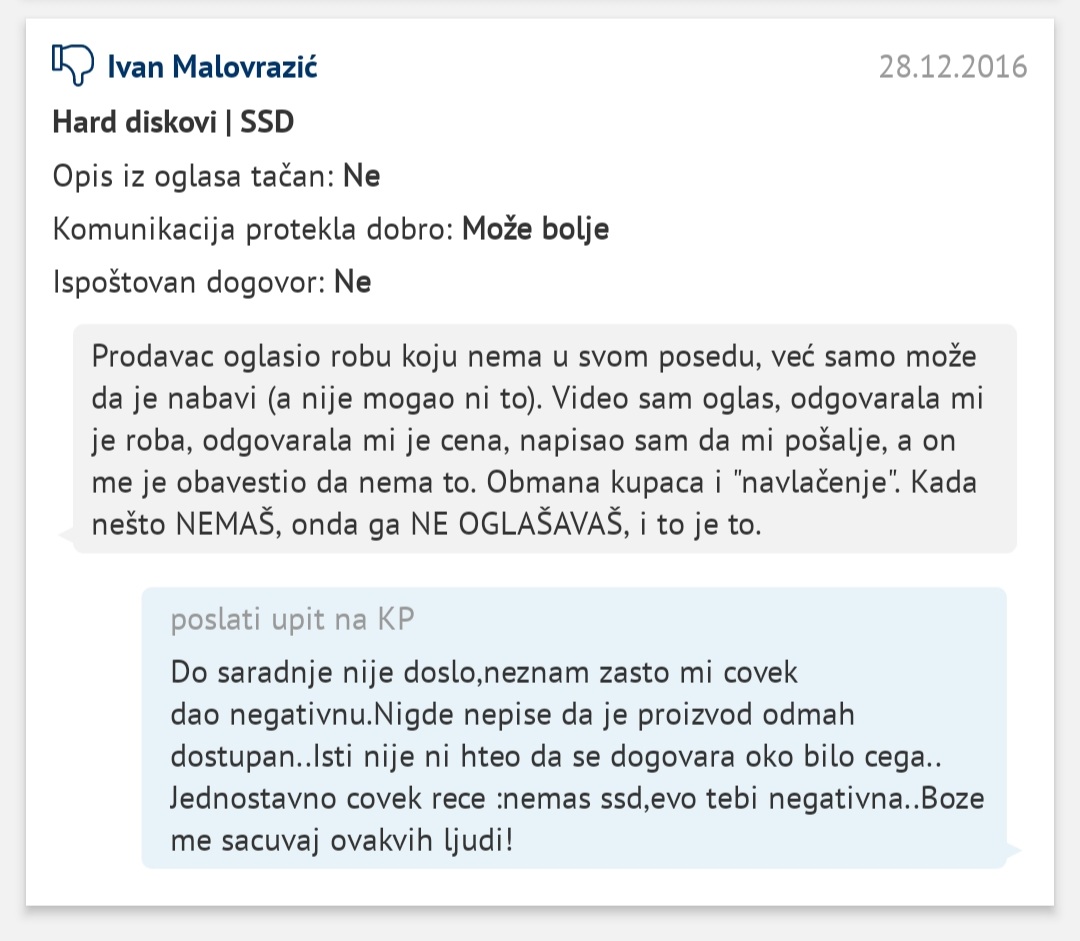Click "me sacuvaj ovakvih ljudi!" reply text

(341, 837)
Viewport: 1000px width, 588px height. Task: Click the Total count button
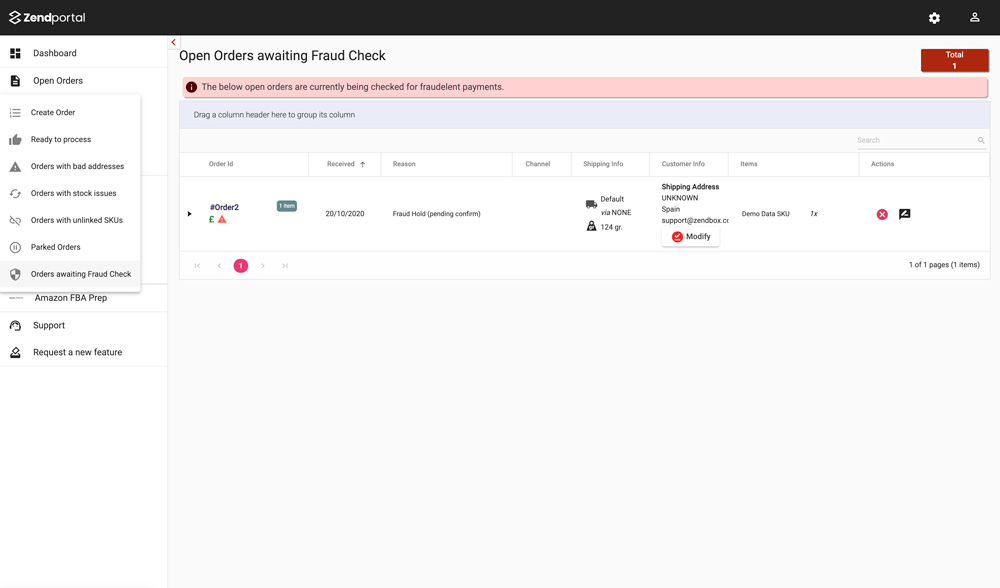point(954,60)
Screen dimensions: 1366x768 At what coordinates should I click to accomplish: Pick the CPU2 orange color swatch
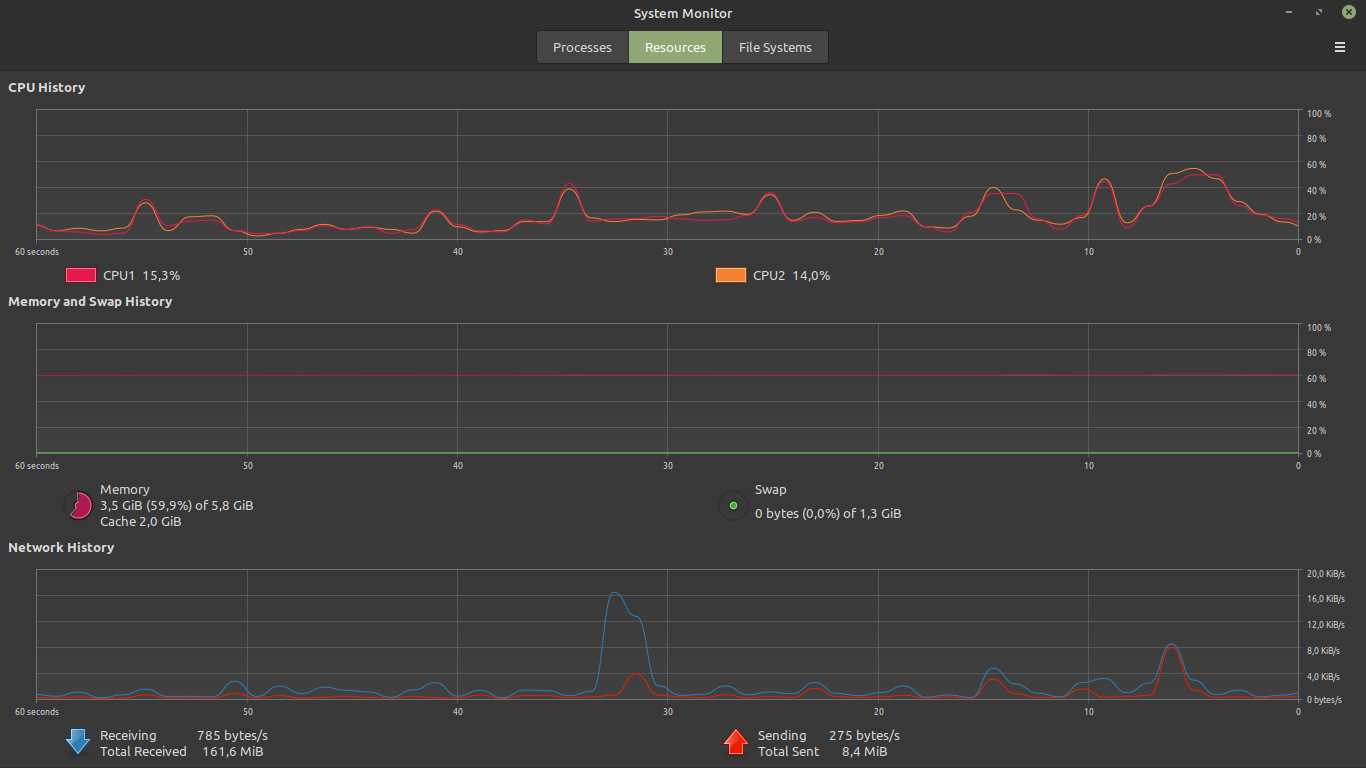[x=731, y=275]
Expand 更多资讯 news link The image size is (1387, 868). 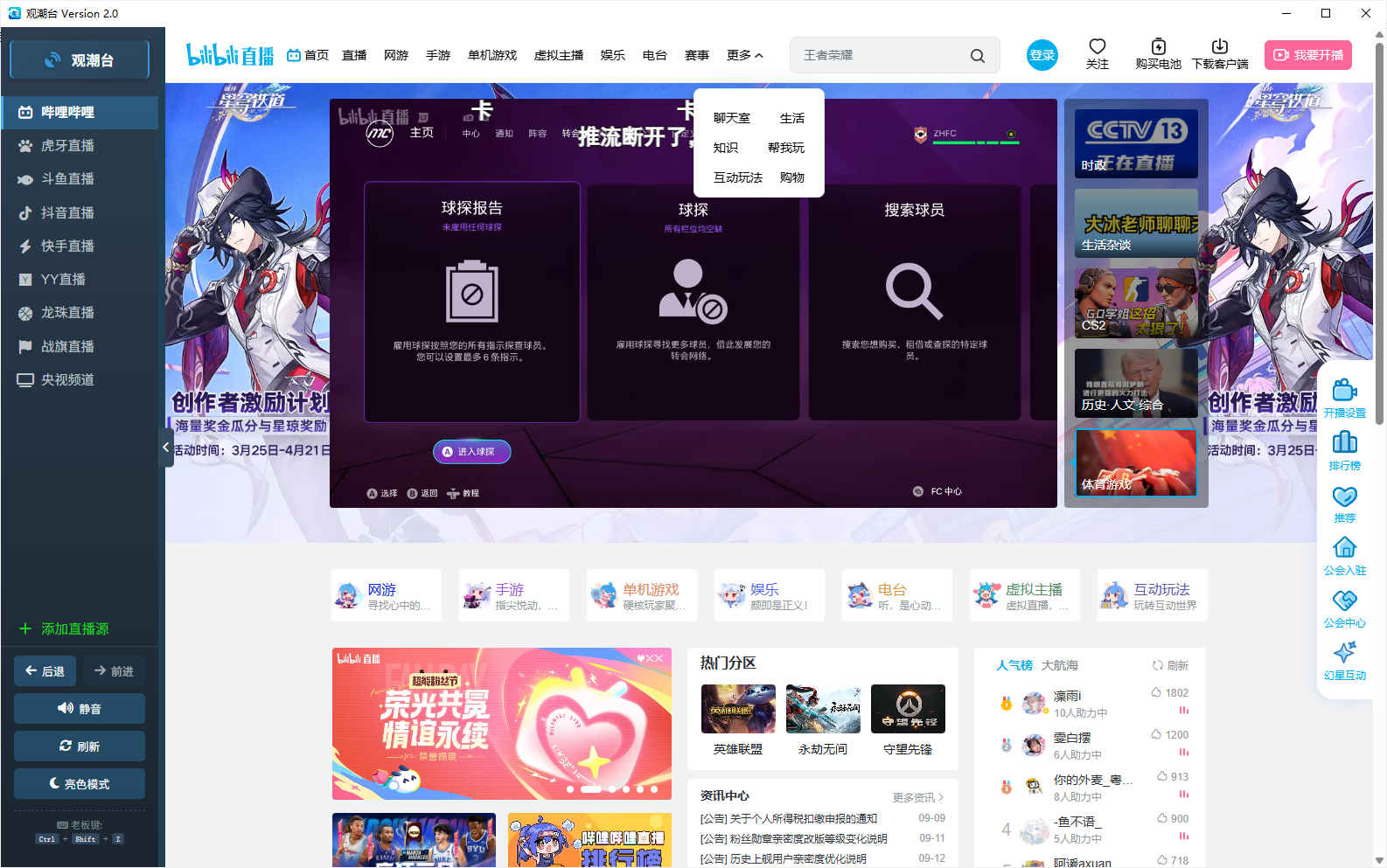pos(917,797)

⁂

__Prompt__
Reproduce the records verbatim, from their first line through the line containing "[x=731, y=275]", with that line included. Omit the pictures from the output.

__Task result__
Click "me sacuvaj ovakvih ljudi!" reply text

(341, 837)
Viewport: 1000px width, 588px height. Task: Click the Total count button
point(954,60)
Screen dimensions: 1366x768 At what coordinates should I click to accomplish: Pick the CPU2 orange color swatch
[x=731, y=275]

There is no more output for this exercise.